Comment by jillesvangurp
7 hours ago
I think the root problem here is scope creep on using build tools, configuration management, and ci tools: don't make them do things they are not designed for / weak at. The issue isn't necessarily github ci, which is fine if you keep it simple. But things just getting to the stage where they are not simple anymore.
I've seen this over and over again over the years in projects where things like ant, maven, gradle, puppet, ansible, etc. Invariably somebody tries to do something really complicated/clever in a convoluted way. They'll add plugins, more plugins, all sorts of complex configuration, etc. Your script complexity explodes. And then it doesn't work and you spend hours/days trying to make it do the right thing and fighting a tool that just wasn't designed to do what you are doing well. The problem is using the wrong tool for the job. All these tools have the tendency to evolve into everything tools. And they just aren't good at everything. Just because it has some feature doesn't mean it's a good idea to use it.

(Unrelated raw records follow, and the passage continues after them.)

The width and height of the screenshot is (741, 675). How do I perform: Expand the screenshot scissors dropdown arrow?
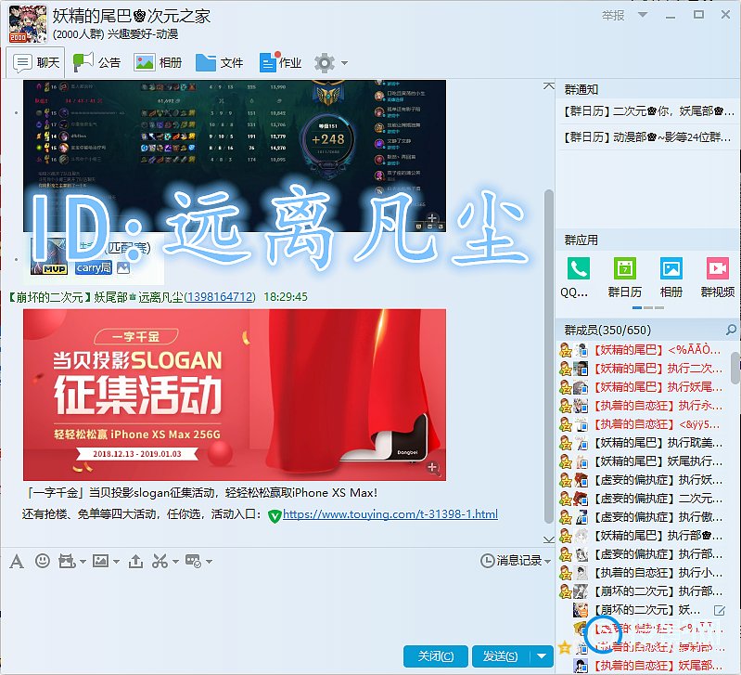(175, 562)
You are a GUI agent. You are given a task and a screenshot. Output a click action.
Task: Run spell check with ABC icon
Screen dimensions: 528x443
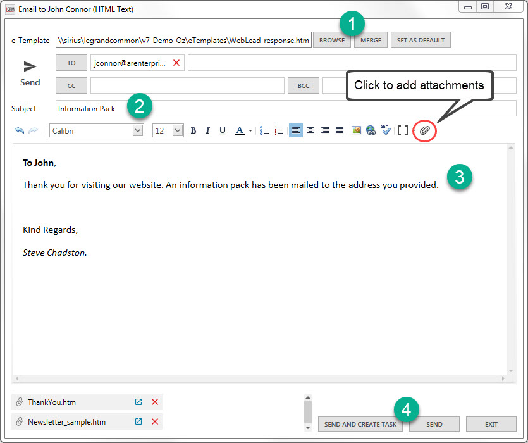point(385,130)

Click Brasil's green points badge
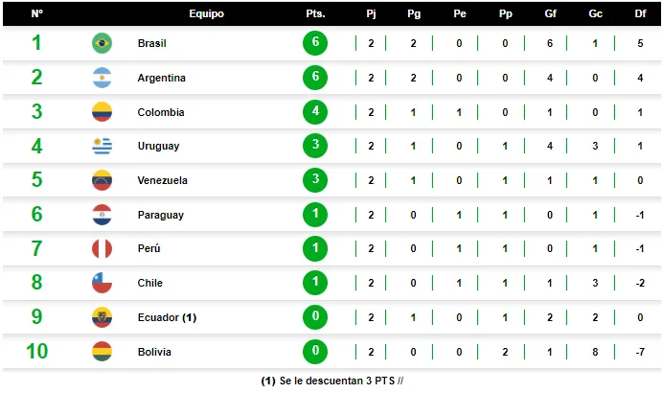coord(315,43)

The author actually calls this out. Just write a bash script and run that instead. If that gets too complicated pick something else more appropriate to the job. Python, whatever you like. The point here is to pick something that's easy for you to run, test, and debug locally. Obviously people have different preferences here. If you are shoe horning complex fork/join behavior, conditional logic, etc. into a Yaml / CI build, maybe simplify your build. Yaml just isn't suitable as a general purpose programming language.

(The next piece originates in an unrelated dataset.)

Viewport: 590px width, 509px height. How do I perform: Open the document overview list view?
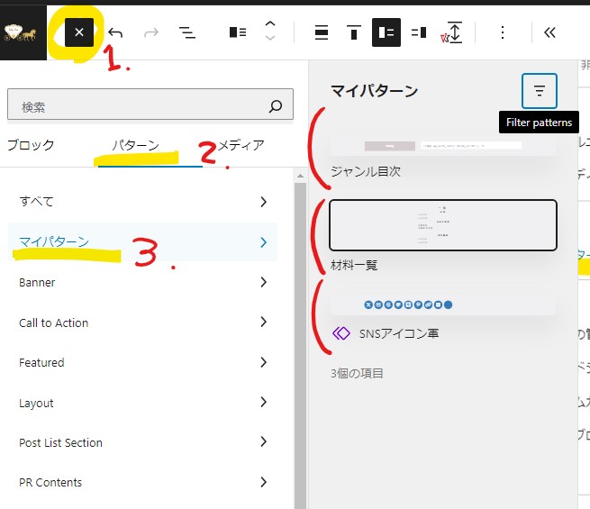pos(187,32)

Externalizing the complex stuff to some script also has the benefit of that stuff still working if you ever decide to switch CI provider. Maybe you want to move to Gitlab. Or somebody decides Jenkins wasn't so bad after all. The same scripts will probably be easy to adapt to those.
One of my current github actions basically starts a vm, runs a build.sh script, stops the vm. I don't need a custom runner for that. I get to pick the vm type. I can do whatever I need to in my build.sh. I have one project with an actual matrix build. But that's about the most complex thing I do with github actions. A lot of my build steps are just inline shell commands.
And obligatory AI comment here, if you are doing all this manually, having scripts that run locally also means you can put claude code/codex/whatever to work fixing them for you. I've been working on some ansible scripts with codex today. Works great. It produces better ansible scripts than me. These tools work better if they can test/run what they are working on.